The nurse is working in the post anesthesia care unit and assessing pain in a 6 month old infant. Which method should the nurse use to assess the infant's pain? A) Measure heart rate. B) FLACC scale. C) Count respirations. D) BPIQ tool.
B) FLACC scale. Explanation : The FLACC (Face, Legs, Activity, Cry, Consolability) scale was originally designed to measure acute postoperative pain in children 2 months to 7 years old. Heart rate and respirations are part of an infant pain assessment; however the FLACC scale is the most comprehensive tool. The BPIQ (brief pain impact questionnaire) is used mainly to assess chronic pain in adults.
Beliefs of health care providers can serve as barriers to an accurate assessment of a client's pain. Which of the following beliefs will not be likely to impair the assessment of pain? A) Old people have more pain which is to be expected. B) Infants can feel pain and may respond with crying or agitation. C) A sleeping person feels no pain. D) Persons asking for pain medication but who are showing no other evidence of pain are just addicted to the medication.

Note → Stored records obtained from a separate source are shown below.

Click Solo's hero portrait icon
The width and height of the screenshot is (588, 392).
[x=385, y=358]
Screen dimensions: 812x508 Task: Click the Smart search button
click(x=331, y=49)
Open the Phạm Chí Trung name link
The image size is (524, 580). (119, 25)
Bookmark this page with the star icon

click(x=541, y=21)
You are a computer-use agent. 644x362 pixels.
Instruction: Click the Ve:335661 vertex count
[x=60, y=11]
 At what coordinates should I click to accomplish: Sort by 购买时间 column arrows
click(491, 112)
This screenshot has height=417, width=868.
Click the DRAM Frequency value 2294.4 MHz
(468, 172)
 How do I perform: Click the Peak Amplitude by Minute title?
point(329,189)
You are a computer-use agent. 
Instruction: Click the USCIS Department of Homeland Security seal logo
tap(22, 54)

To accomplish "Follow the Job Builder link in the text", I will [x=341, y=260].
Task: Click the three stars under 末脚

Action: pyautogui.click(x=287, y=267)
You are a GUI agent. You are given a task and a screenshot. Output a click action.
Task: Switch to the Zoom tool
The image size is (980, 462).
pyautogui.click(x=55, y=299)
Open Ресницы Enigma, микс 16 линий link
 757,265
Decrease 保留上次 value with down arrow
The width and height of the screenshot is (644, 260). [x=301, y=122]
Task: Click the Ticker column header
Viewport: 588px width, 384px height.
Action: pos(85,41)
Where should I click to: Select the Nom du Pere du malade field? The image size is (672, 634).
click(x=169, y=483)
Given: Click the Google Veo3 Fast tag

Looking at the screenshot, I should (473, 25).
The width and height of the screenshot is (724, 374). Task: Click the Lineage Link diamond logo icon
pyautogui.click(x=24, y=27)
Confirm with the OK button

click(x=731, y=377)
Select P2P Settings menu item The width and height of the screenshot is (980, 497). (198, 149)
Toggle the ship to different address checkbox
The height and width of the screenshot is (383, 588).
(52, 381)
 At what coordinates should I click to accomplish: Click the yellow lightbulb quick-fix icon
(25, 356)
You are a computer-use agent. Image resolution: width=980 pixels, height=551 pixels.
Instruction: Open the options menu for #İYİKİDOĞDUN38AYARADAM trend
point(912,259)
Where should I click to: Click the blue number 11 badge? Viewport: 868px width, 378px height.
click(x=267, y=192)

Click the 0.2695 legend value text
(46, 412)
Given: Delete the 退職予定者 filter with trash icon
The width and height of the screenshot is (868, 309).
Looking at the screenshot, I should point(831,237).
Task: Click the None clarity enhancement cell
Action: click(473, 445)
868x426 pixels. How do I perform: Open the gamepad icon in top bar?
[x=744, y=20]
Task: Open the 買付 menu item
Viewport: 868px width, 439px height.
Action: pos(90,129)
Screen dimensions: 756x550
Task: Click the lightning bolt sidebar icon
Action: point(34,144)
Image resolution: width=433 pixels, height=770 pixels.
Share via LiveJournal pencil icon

B) Infants can feel pain and may respond with crying or agitation. Explanation: It is hard to evaluate pain in neonates and infants. Behaviors that indicate pain are used to assess their pain. Crying and not being able to be consoled indicate pain in this population.
When clients report pain, it is important to find the source. When clients describe pain as "burning, painful numbness, or tingling," the source is more than likely: A) Visceral B) Neuropathic C) Somatic D) Referred
B) Neuropathic Explanation: Visceral pain originates from abdominal organs and is often described as crampy or gnawing. Somatic pain originates from the skin, muscles, bones, and joints. Referred pain originates from a specific site, but the client experiencing the pain feels it at another site along the innervating spinal nerve. Neuropathic pain is described as burning, painful numbness, or tingling.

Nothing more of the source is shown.